Durante muchos años, los empleados de prensa de la Casa Blanca han encuestado rutinariamente a los reporteros sobre sus prioridades e intereses antes de las reuniones de prensa para anticipar lo que se le podría preguntar a su jefe cuando aparezca en el podio. La práctica también es común en las conferencias de prensa con los secretarios del Gabinete, como el Secretario de Defensa y el Secretario de Estado.

“Todas las oficinas de prensa de la Casa Blanca intentarán dar vueltas y tomar la temperatura” de los reporteros, dijo un reportero veterano de la Casa Blanca, quien habló bajo condición de anonimato porque su empleador no lo había autorizado a comentar. “Quieren parecer inteligentes al preparar a su jefe para lo que le lanzaremos”.

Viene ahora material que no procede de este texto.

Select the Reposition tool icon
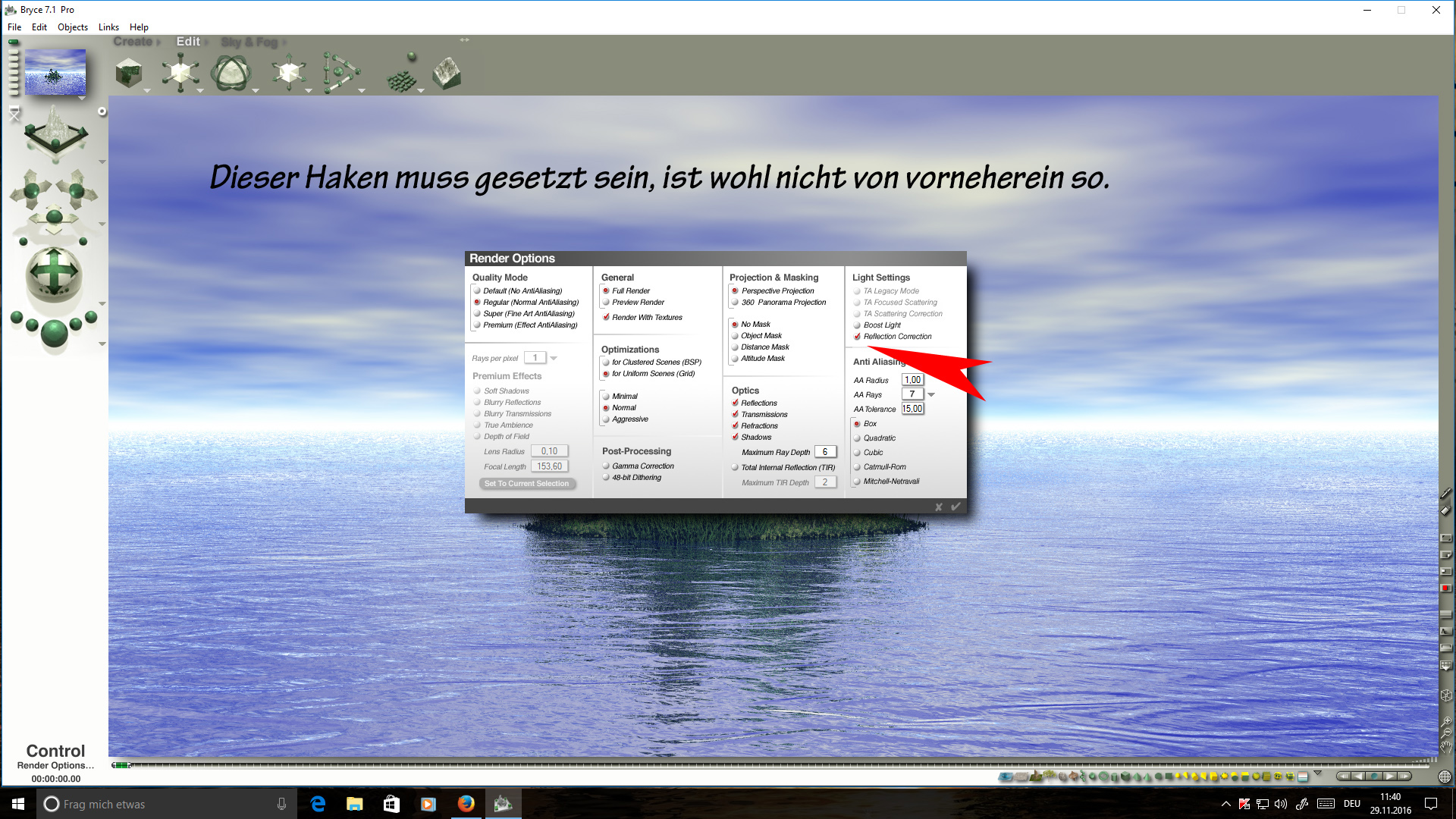The image size is (1456, 819). point(289,74)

En el caso del evento del miércoles, no fue necesario ser un genio de las relaciones públicas para averiguar qué podría preguntar Subramanian. Las tensiones entre las empresas y los líderes de Corea del Sur y los EE. UU. por los chips de semiconductores formaron una parte importante de su historia antes de la visita del presidente Yoon Suk Yeol . Y el lenguaje que usó en su pregunta fue similar al que había escrito anteriormente. Ella estaba haciendo lo que hacen los buenos reporteros, tratando de resaltar un punto de tensión potencial entre Biden y su invitado para tratar de romper las demostraciones coreografiadas de unidad. Aún así, el nivel en el que las conferencias de prensa presidenciales son el resultado de una planificación tras bambalinas, a pesar de su aparición espontánea, podría sorprender a muchos estadounidenses.

Los expertos de derecha que se quejaron de las “notas trampa” de Biden el jueves probablemente no se molestaron demasiado cuando se fotografió a Trump sosteniendo notas con preguntas y cosas que decir a los sobrevivientes y familiares de las víctimas después del tiroteo en la escuela de Parkland, Florida, en 2018. “Te escucho”, decía una nota. No estaba claro quién escribió en la tarjeta, pero los críticos demócratas del entonces presidente alardearon de que no tenía empatía y que había que decirle cómo actuar. Tal vez solo quería una nota para recordarse exactamente lo que quería decir.